En ce temps-là, l’alcoolisme n’avait pas été étudié scientifiquement. Hoffmann ne se doutait pas, lorsqu’il buvait pour exciter son cerveau, que ses visions sortaient avec le vin du goulot de la bouteille. Il croyait seulement avoir donné à ses facultés toute leur acuité, afin de pouvoir plonger ses regards dans le monde mystérieux qui reste invisible à l’homme ordinaire.
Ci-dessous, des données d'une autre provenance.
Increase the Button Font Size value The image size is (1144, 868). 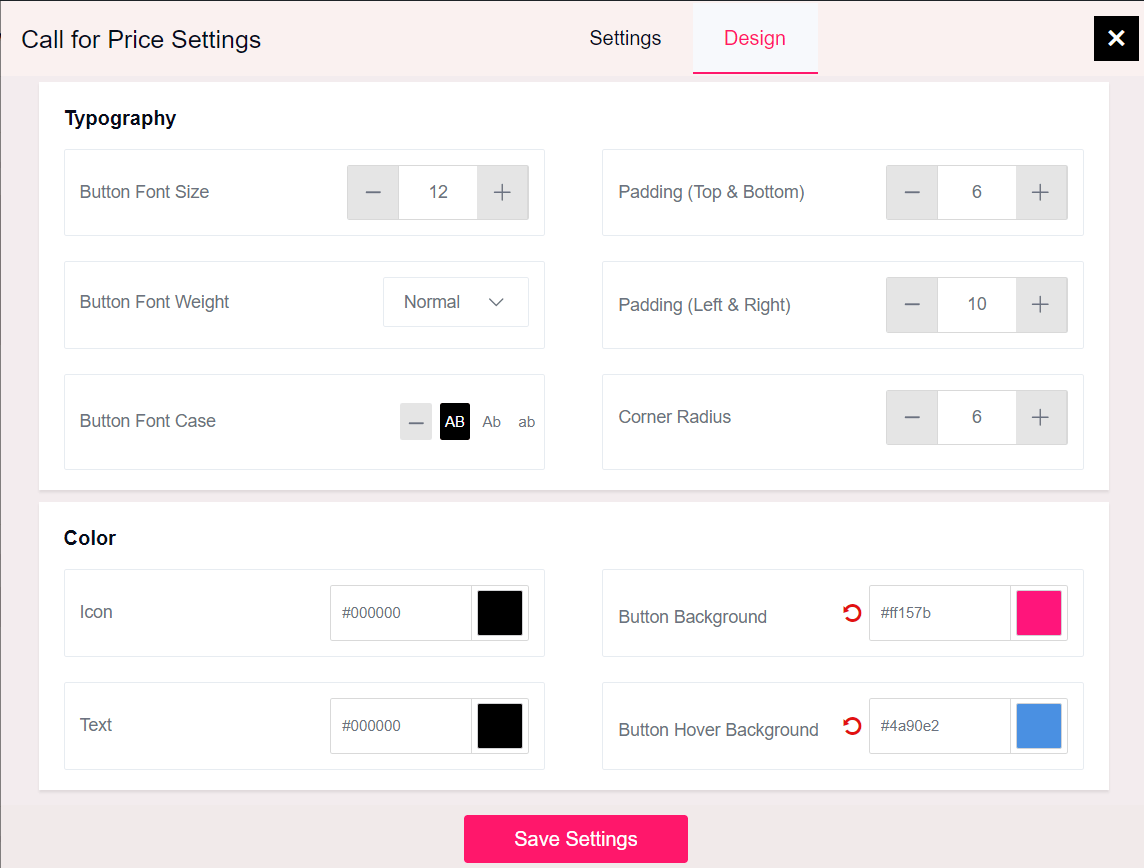tap(502, 192)
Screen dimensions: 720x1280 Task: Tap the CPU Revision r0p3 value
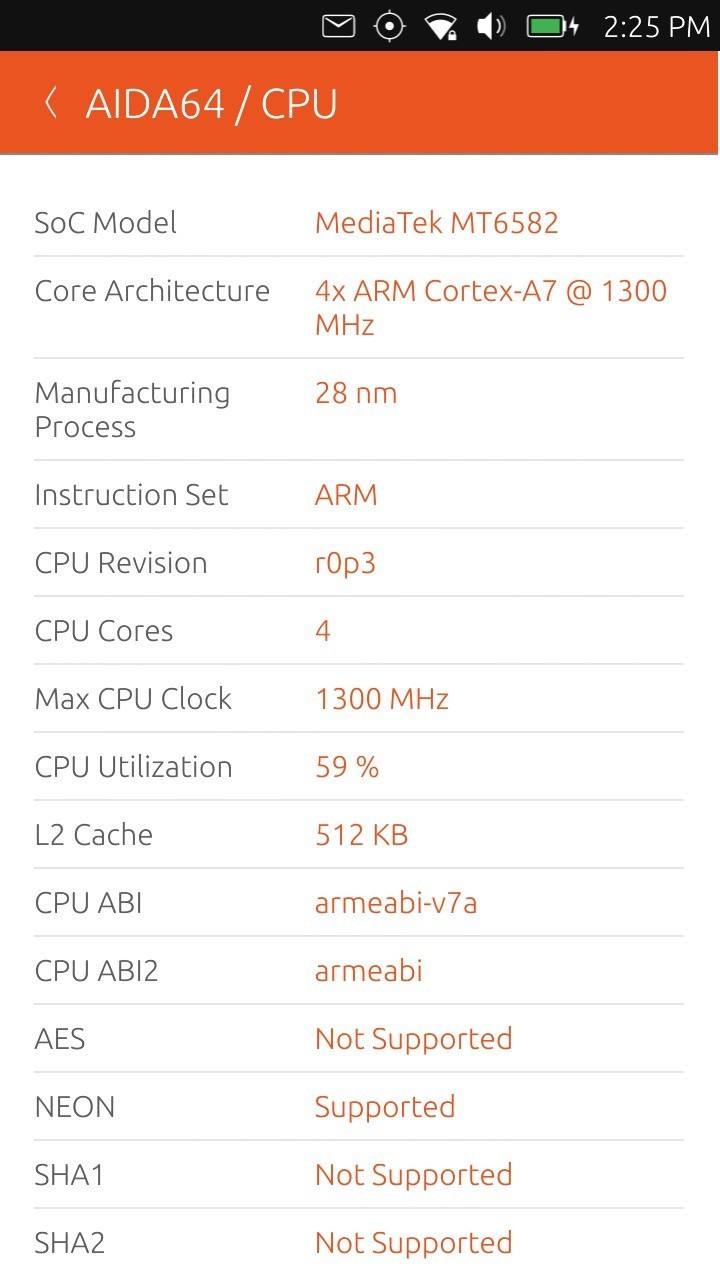pos(345,563)
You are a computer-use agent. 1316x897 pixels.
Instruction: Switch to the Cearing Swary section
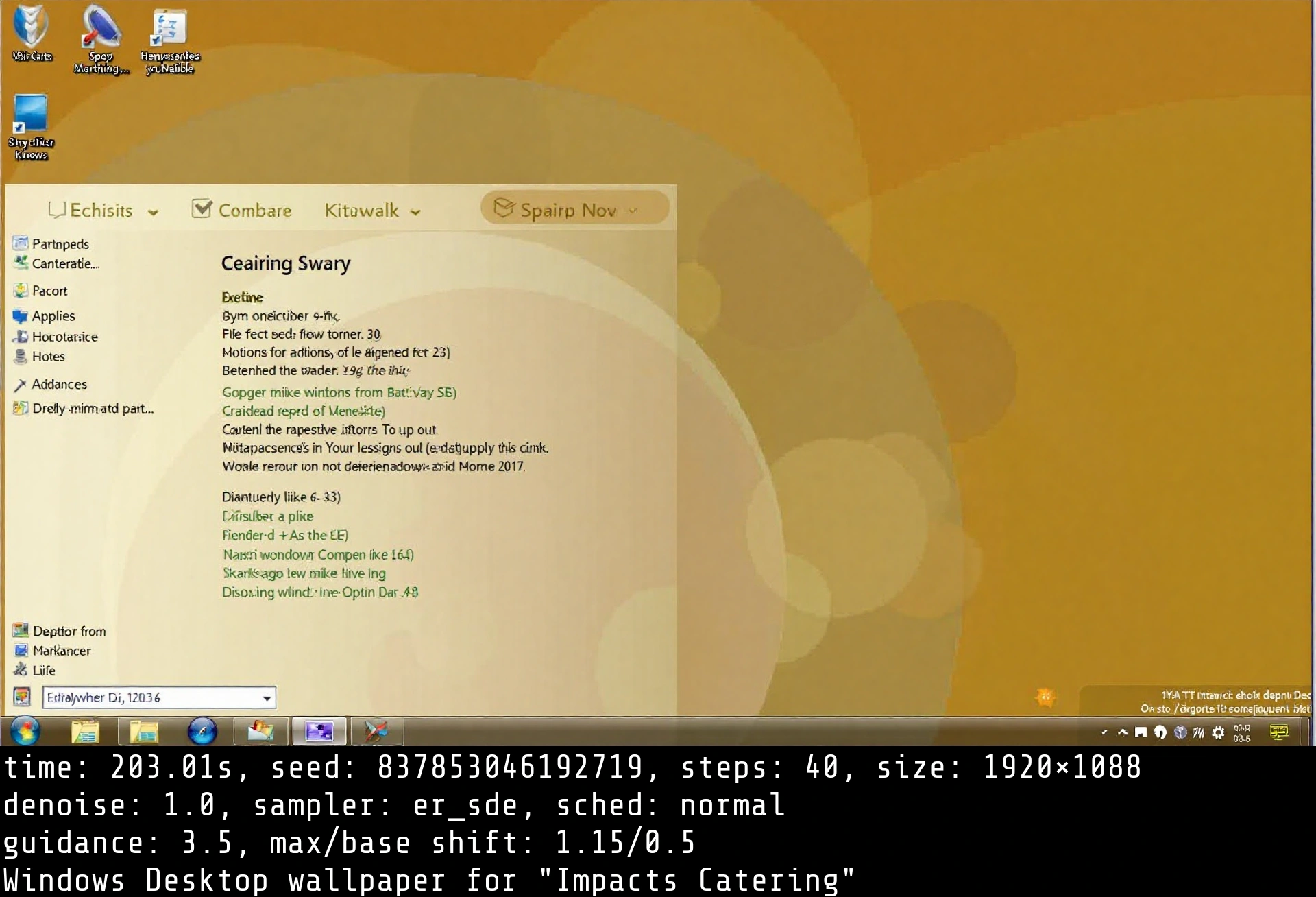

Le poète, disait-il, « favori de la Nature, » peut seul aspirer à « la connaissance profonde, complète, de l’être. » Il n’est donné qu’à lui de lever les voiles qui dérobent aux yeux du vulgaire des phénomènes obéissant à d’autres lois, à d’autres forces, que les lois et les forces étudiées, formulées, mesurées par les docteurs et les académiciens. Quand on a « le don », beaucoup de choses qui paraissent inexplicables aux autres deviennent toutes naturelles. Hoffmann avait le don. Il n’était donc pas surprenant qu’il vît les habitans de cet autre monde, et qu’il conversât avec les esprits des trépassés. Plus les hallucinations redoublaient, plus il avait la foi et, inversement, plus il réfléchissait à ces mystères, plus il apercevait après boire de revenans et d’êtres extra-terrestres en tout genre, car il a été constaté que « les hallucinations ont pour objet, soit les occupations ordinaires, soit les préoccupations dominantes du moment[1]. » Ce n’était pas un état d’esprit sain ; on ne le souhaiterait à personne ; mais c’était un état d’esprit éminemment favorable pour un écrivain fantastique, puisque Hoffmann aurait souvent été bien en peine de faire la part du rêve et celle de la réalité dans ses portraits d’après nature. Il ne s’imaginait pas que les personnages de ses contes, qui gambadaient dans la chambre tandis qu’il écrivait, avaient tous une existence véritable. Et pourtant ! puisqu’il les voyait et les entendait ! Il s’y perdait, et en arrivait à se demander si ce que nous appelons le monde réel ne serait pas une apparence, s’il existe en dehors de notre entendement.

Dans un de ses plus jolis contes, un promeneur, nommé Cyprien, s’égare dans une forêt. Il aperçoit un ermite assis sur une pierre et s’approche pour lui demander son chemin. L’ermite

  1. Magnan, loc. cit.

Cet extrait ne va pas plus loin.